O jovem está ciente da principal recomendação feita pelas organizações de saúde: para que as pessoas fiquem em casa [até o domingo 22, o País tinha 1546 casos confirmados, e 25 mortes ao todo]. Mas não vê alternativas já que, em um contexto de informalidade, não tem nenhum subsídio e depende unicamente de sua força de trabalho para garantir algum orçamento.
“Estou com muito medo de trabalhar, de que alguém me passe a doença e eu contamine a minha mãe. Mas, o que eu posso fazer?”, questiona. Outra preocupação de Lucas, no momento, é ter como pagar a parcela semanal do carro alugado com o qual trabalha, de 437,24 reais. “Ou é isso, ou a locadora pode tomar o carro e eu perder minha fonte de trabalho”, pontua o jovem.
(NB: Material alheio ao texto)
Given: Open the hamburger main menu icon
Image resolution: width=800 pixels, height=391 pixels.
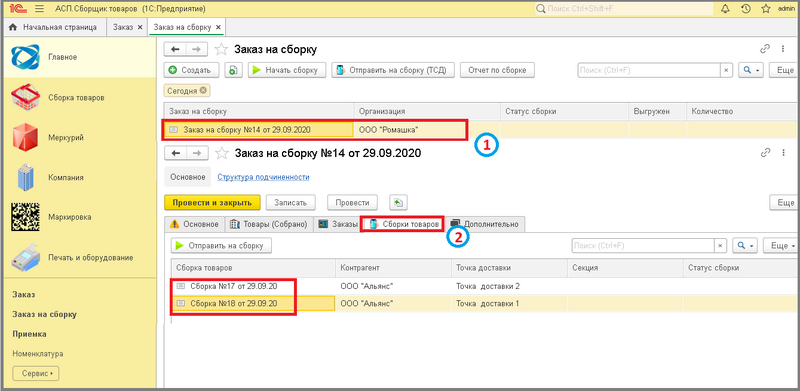Looking at the screenshot, I should 40,9.
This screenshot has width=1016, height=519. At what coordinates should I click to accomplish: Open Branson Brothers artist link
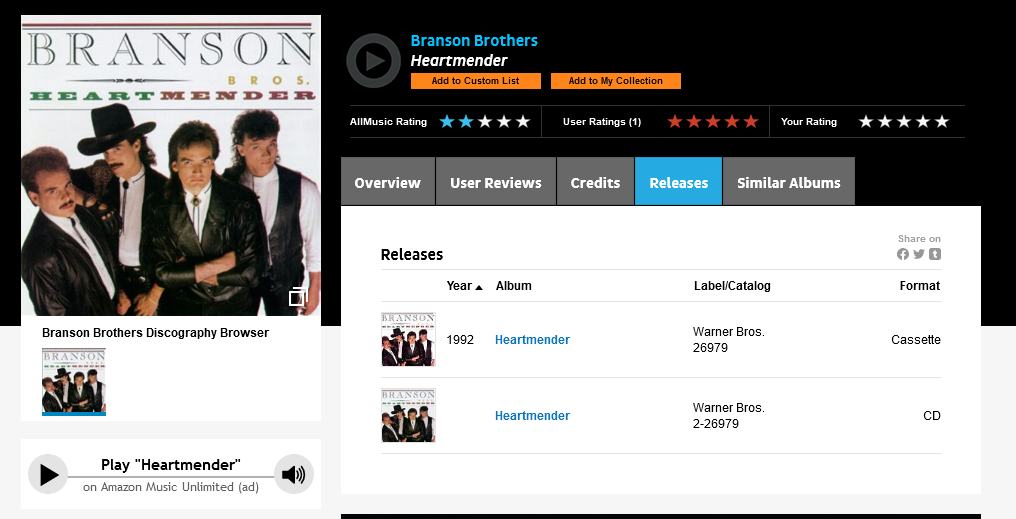[x=474, y=41]
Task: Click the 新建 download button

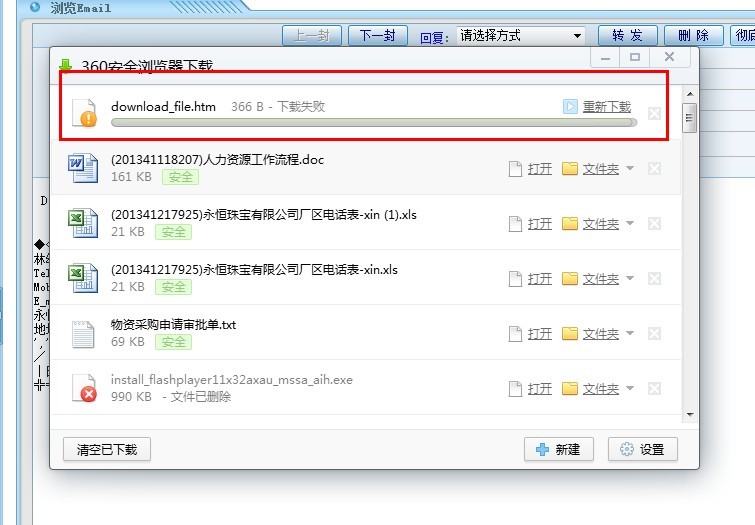Action: (559, 449)
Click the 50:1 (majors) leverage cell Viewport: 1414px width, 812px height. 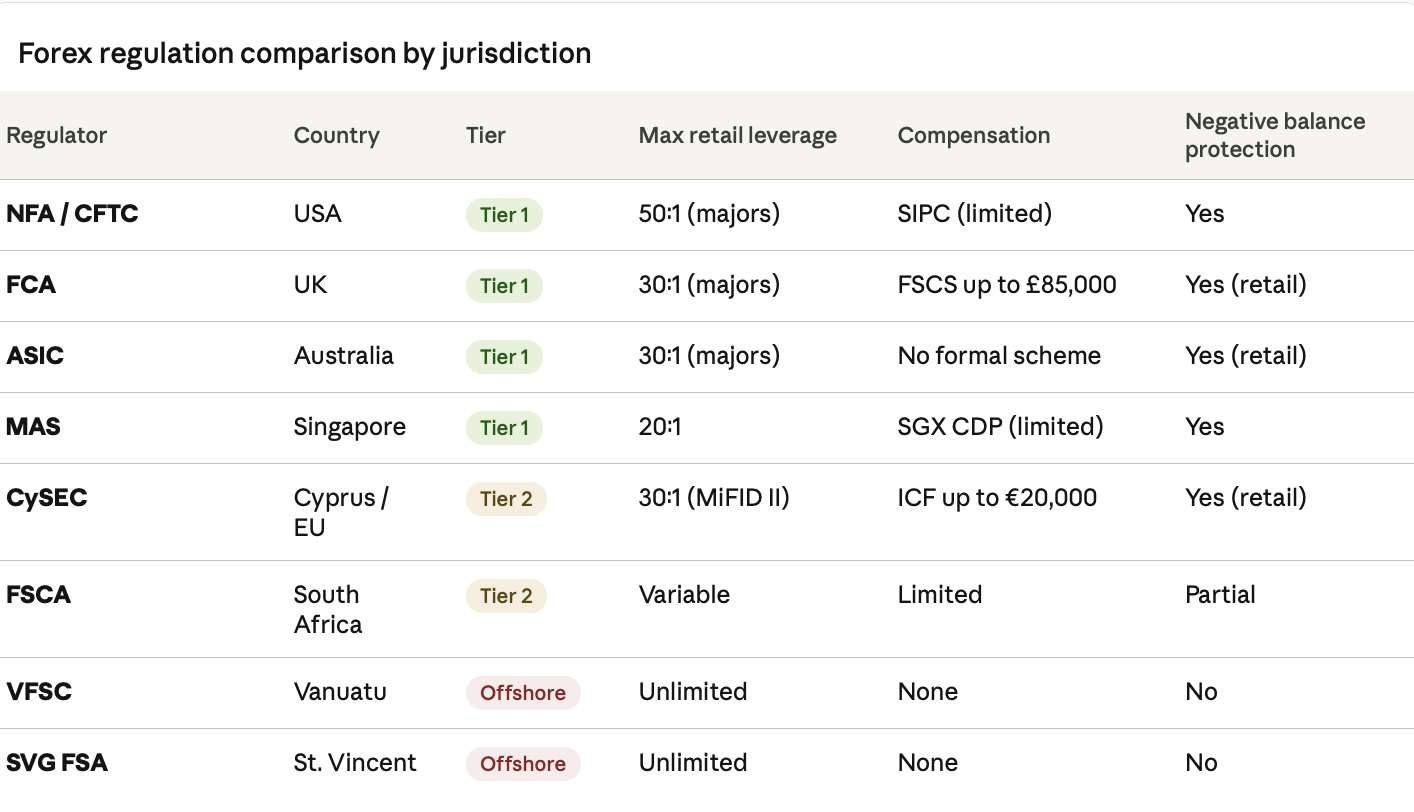[x=709, y=214]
“Tenho tomado meus cuidados, não ligo mais o ar-condicionado do carro, passo sempre álcool gel e, a cada passageiro que desembarca, encosto o carro para limpar as superfícies que ele encostou”, explica. As preces da mãe também são bem-vindas. “Todo dia ela reza quando eu saio e pede para que nada me aconteça.”
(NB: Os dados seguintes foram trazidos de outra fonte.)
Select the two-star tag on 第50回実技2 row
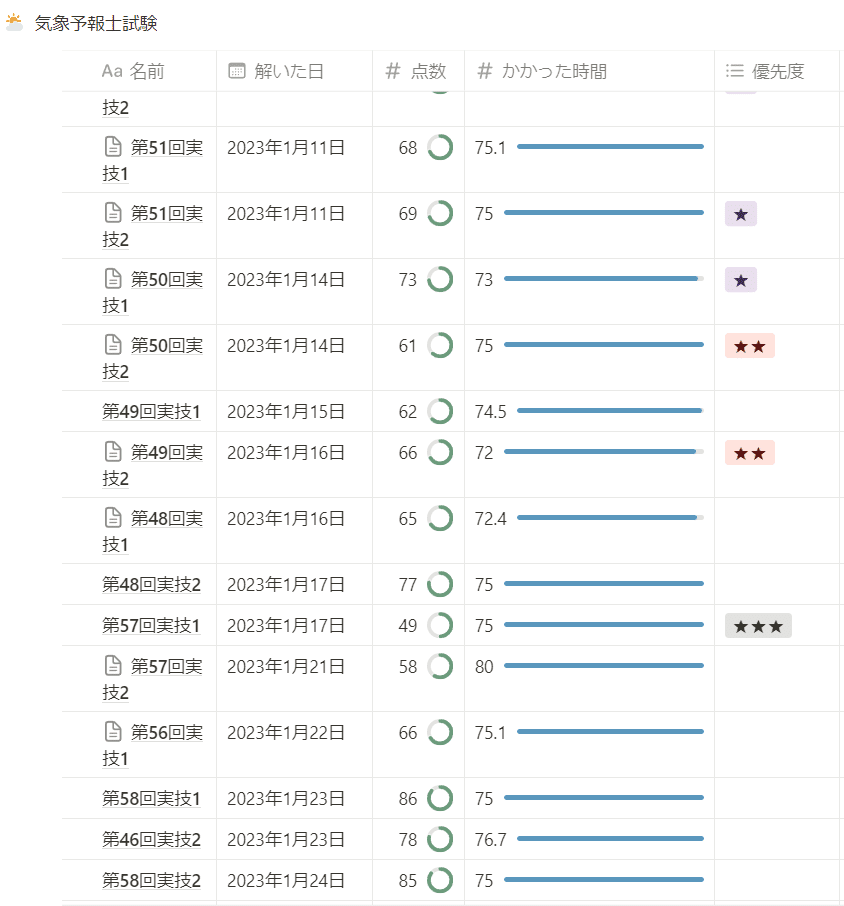The height and width of the screenshot is (906, 844). pyautogui.click(x=749, y=346)
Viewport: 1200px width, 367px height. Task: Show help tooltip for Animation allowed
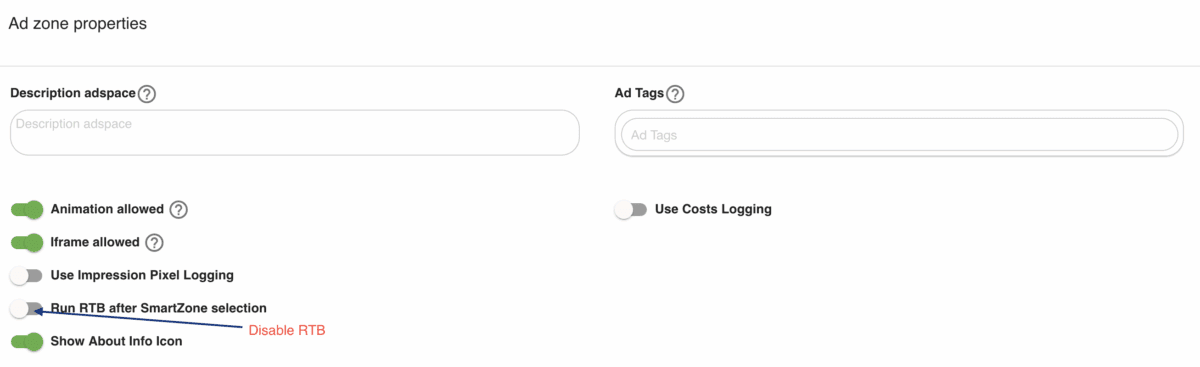pos(178,210)

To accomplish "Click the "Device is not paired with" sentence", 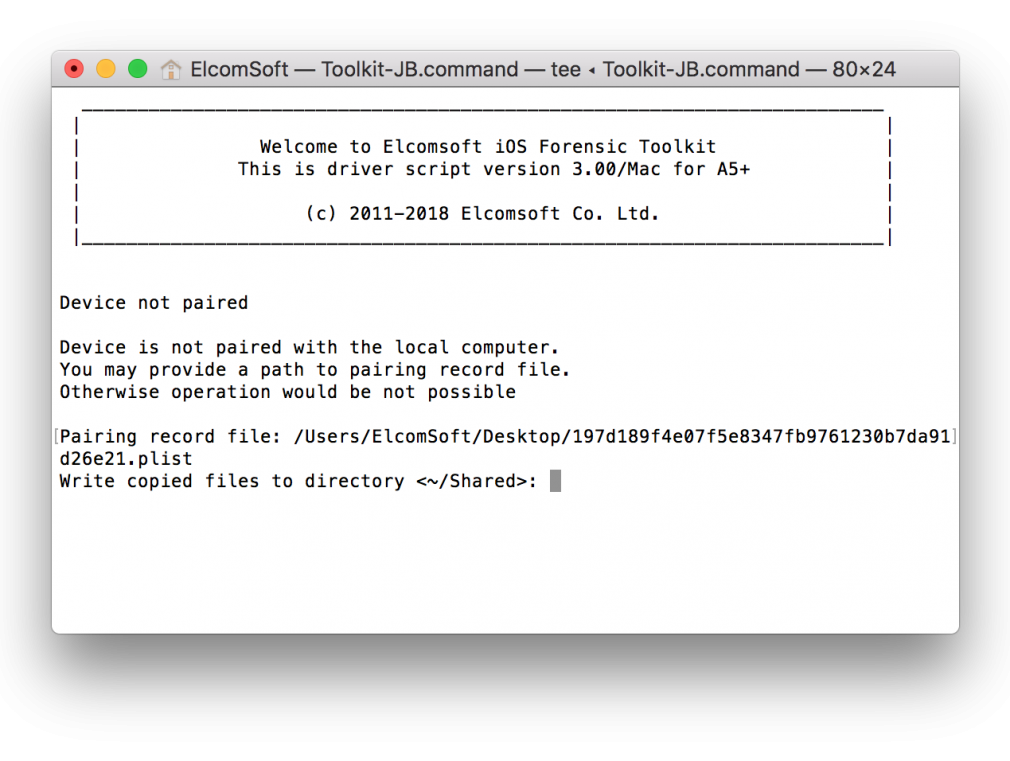I will 309,347.
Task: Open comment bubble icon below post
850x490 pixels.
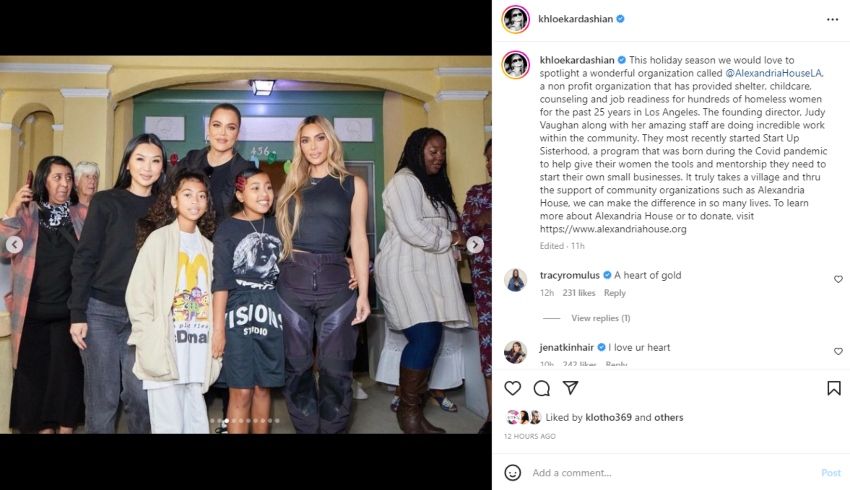Action: (542, 388)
A estratégia do técnico de som Luiz Carlos Marcelino, 38 anos, foi diminuir uma hora das quatro que dedica à função de entregador pelas ruas da cidade de São Paulo, via Uber Eats. Mas ele não sabe se conseguirá manter a estratégia, diante à queda nos pedidos. “Se continuar assim, provável que eu tenha que dedicar mais tempo na rua”, diz.
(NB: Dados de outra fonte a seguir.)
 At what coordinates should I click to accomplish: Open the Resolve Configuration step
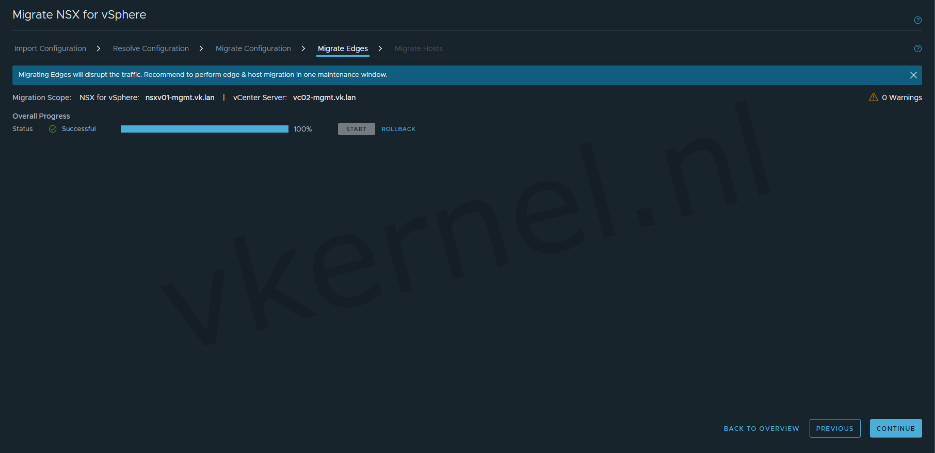coord(150,48)
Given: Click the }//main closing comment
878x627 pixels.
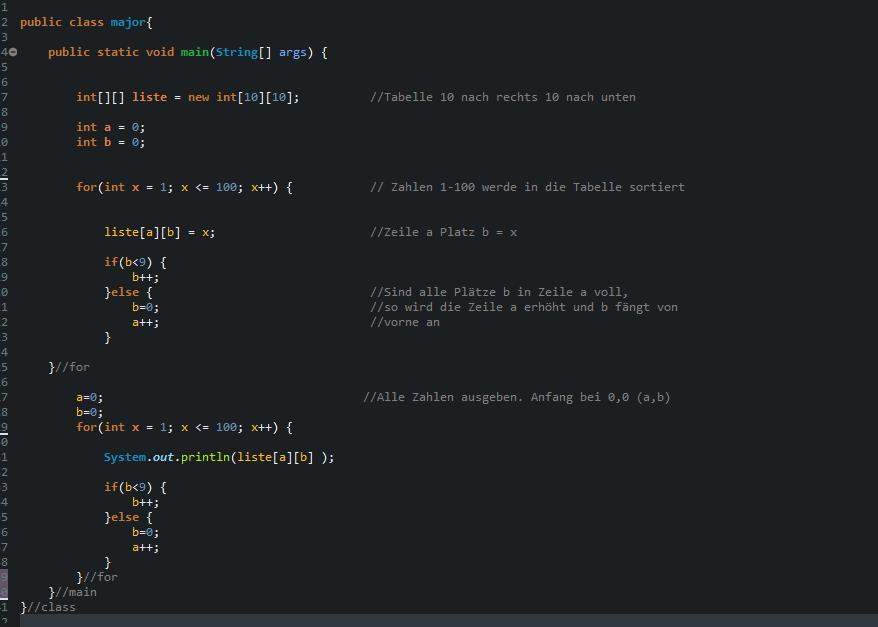Looking at the screenshot, I should [72, 592].
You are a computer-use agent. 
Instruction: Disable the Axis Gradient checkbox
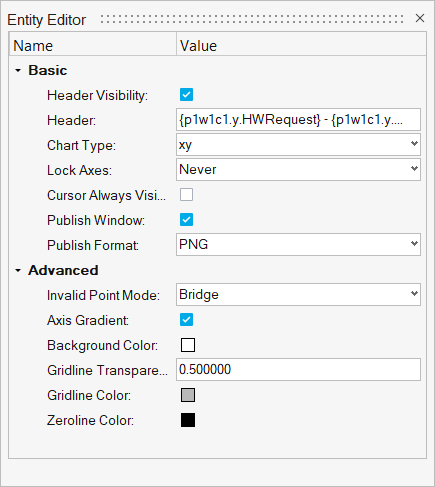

Ele conta que, em uma de suas entregas na semana passada, tomou um choque em relação ao coronavírus. “Fui fazer uma entrega e, via aplicativo, a pessoa me escreveu que estava com o vírus, que eu deveria deixar a entrega na portaria, para que não tivéssemos nenhum contato”, conta. Para Luiz, parar também não é uma opção. “A recomendação é pra todo mundo, mas sabemos que na prática, não se aplica. As classes baixas movimentam o País, continuaremos expostos.”
O que dizem as empresas?
CartaCapital perguntou às empresas IFood, Uber Eats e Rappi se há mudanças previstas na dinâmica de trabalho, no contexto do coronavírus, ou ainda se estão previstos algum tipo de subsídio aos trabalhadores em caso de contaminação. A Uber Eats não respondeu a reportagem até o fechamento.
iFood
A startup de entregas disse que decidiu criar um fundo solidário no valor de 1 milhão de reais para dar suporte aos entregadores parceiros que necessitem permanecer em quarentena. Em nota, a empresa disse que os detalhes sobre o fundo solidário serão definidos e anunciados em breve e reforçou que o canal de contato entre os entregadores e a plataforma é via chat do app. Além disso, citou o envio de materiais educacionais aos entregadores, e ampliação das ações de prevenção e educação, com apoio do Ministério da Saúde, consultorias especializadas e hospitais. Também orienta que o pagamento dos pedidos seja feito por aplicativo e o delivery sem contato com os entregadores.
Rappi
A empresa afirma que também adotou medidas de prevenção. Além de manter comunicação ativa com os colaboradores, a Rappi disponibiliza uma opção de entrega em domicílio sem contato físico. Via chat é possível indicar ao entregador que deixe o pedido na porta e se afaste por 2 metros, para evitar proximidade. A empresa afirma que tem incentivado os pagamentos via aplicativo e disponibilizado álcool gel aos entregadores. Sobre possíveis casos de contaminação, a Rappi diz no aplicativo do entregador há um botão específico para que ele notifique a empresa caso tenha sintomas e/ou teste positivo para o coronavírus. Para os casos de quarentena, a empresa afirma dispor de um fundo para apoio nos 14 dias em que precisarão ficar afastados.